We would like to implement the decoding process next, but it becomes a bit complex, so for now, let's return a fixed data structure that passes the tests. We will implement the decoding process in the next chapter.

src/binary/module.rs

-use super::{section::SectionCode, types::FuncType};
+use super::{
+    instruction::Instruction,
+    section::{Function, SectionCode},
+    types::FuncType,
+};
 use nom::{
     bytes::complete::{tag, take},
     number::complete::{le_u32, le_u8},
@@ -14,6 +18,7 @@ pub struct Module {
     pub version: u32,
     pub type_section: Option<Vec<FuncType>>,
     pub function_section: Option<Vec<u32>>,
+    pub code_section: Option<Vec<Function>>,
 }
 
 impl Default for Module {
@@ -23,6 +28,7 @@ impl Default for Module {
             version: 1,
             type_section: None,
             function_section: None,
+            code_section: None,
         }
     }
 }
@@ -60,6 +66,10 @@ impl Module {
                             let (_, func_idx_list) = decode_function_section(section_contents)?;
                             module.function_section = Some(func_idx_list);
                         }
+                        SectionCode::Code => {
+                            let (_, funcs) = decode_code_section(section_contents)?;
+                            module.code_section = Some(funcs);
+                        }
                         _ => todo!(),
                     };
 
@@ -104,6 +114,16 @@ fn decode_function_section(input: &[u8]) -> IResult<&[u8], Vec<u32>> {
     Ok((&[], func_idx_list))
 }
 
+fn decode_code_section(_input: &[u8]) -> IResult<&[u8], Vec<Function>> {
+    // TODO: Decoding local variables and instructions
+    let functions = vec![Function {
+        locals: vec![],
+        code: vec![Instruction::End],
+    }];
+
+    Ok((&[], functions))
+}
+
 #[cfg(test)]
 mod tests {
     use crate::binary::module::Module;

Finally, confirm that the tests pass.

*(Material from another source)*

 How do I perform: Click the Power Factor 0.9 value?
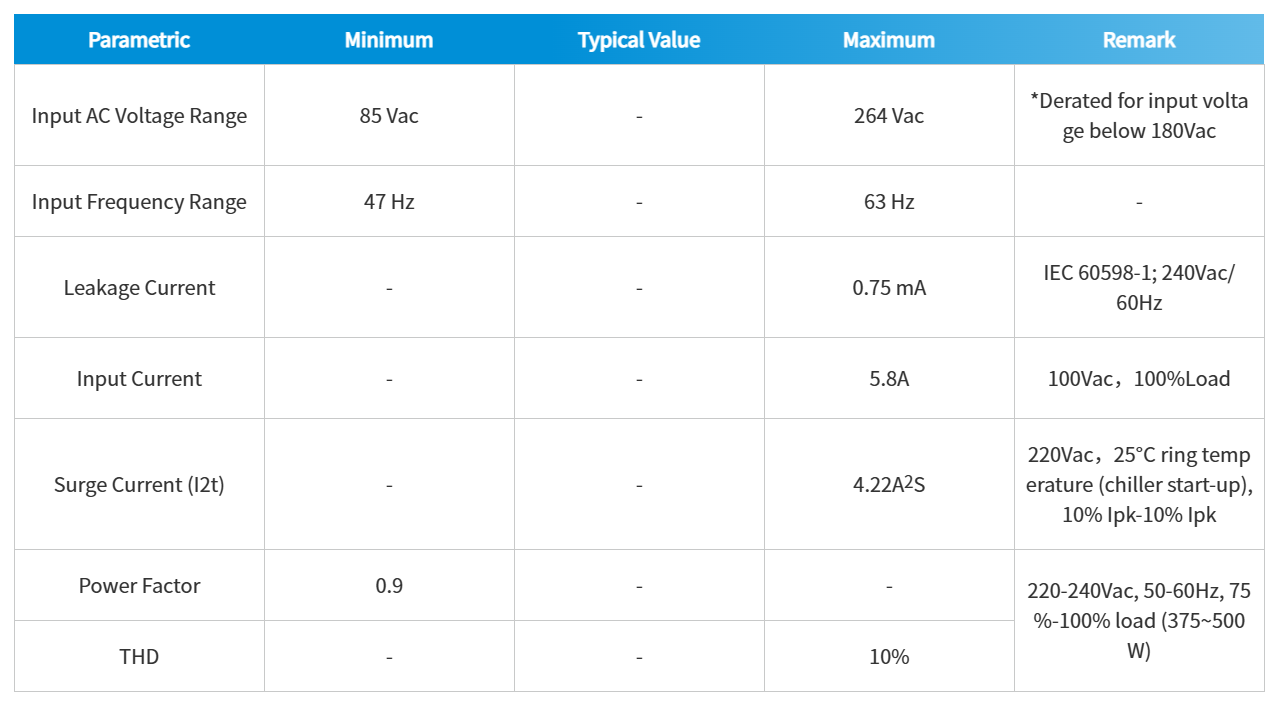tap(389, 586)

Although adjusting the implementation to pass the tests may seem trivial, it is fine for now as we will implement the decoding process properly in the next chapter.

src/binary/module.rs

@@ -126,7 +126,9 @@ fn decode_code_section(_input: &[u8]) -> IResult<&[u8], Vec<Function>> {
 
 #[cfg(test)]
 mod tests {
-    use crate::binary::module::Module;
+    use crate::binary::{
+        instruction::Instruction, module::Module, section::Function, types::FuncType,
+    };
     use anyhow::Result;
 
     #[test]
@@ -136,4 +138,23 @@ mod tests {
         assert_eq!(module, Module::default());
         Ok(())
     }
+
+    #[test]
+    fn decode_simplest_func() -> Result<()> {
+        let wasm = wat::parse_str("(module (func))")?;
+        let module = Module::new(&wasm)?;
+        assert_eq!(
+            module,
+            Module {
+                type_section: Some(vec![FuncType::default()]),
+                function_section: Some(vec![0]),
+                code_section: Some(vec![Function {
+                    locals: vec![],
+                    code: vec![Instruction::End],
+                }]),
+                ..Default::default()
+            }
+        );
+        Ok(())
+    }
 }

Running the tests confirms that they pass.

running 2 tests
test binary::module::tests::decode_simplest_module ... ok
test binary::module::tests::decode_simplest_func ... ok

test result: ok. 2 passed; 0 failed; 0 ignored; 0 measured; 0 filtered out; finished in 0.00s

Summary

While there are some TODOs remaining, this chapter explained the implementation of function decoding. You should now have a good understanding of the overall process, and in the next chapter, we will explain the implementation of decoding function arguments and return values, along with addressing the remaining TODOs.

1

A variable-length code compression method for storing numbers of arbitrary size in a small number of bytes.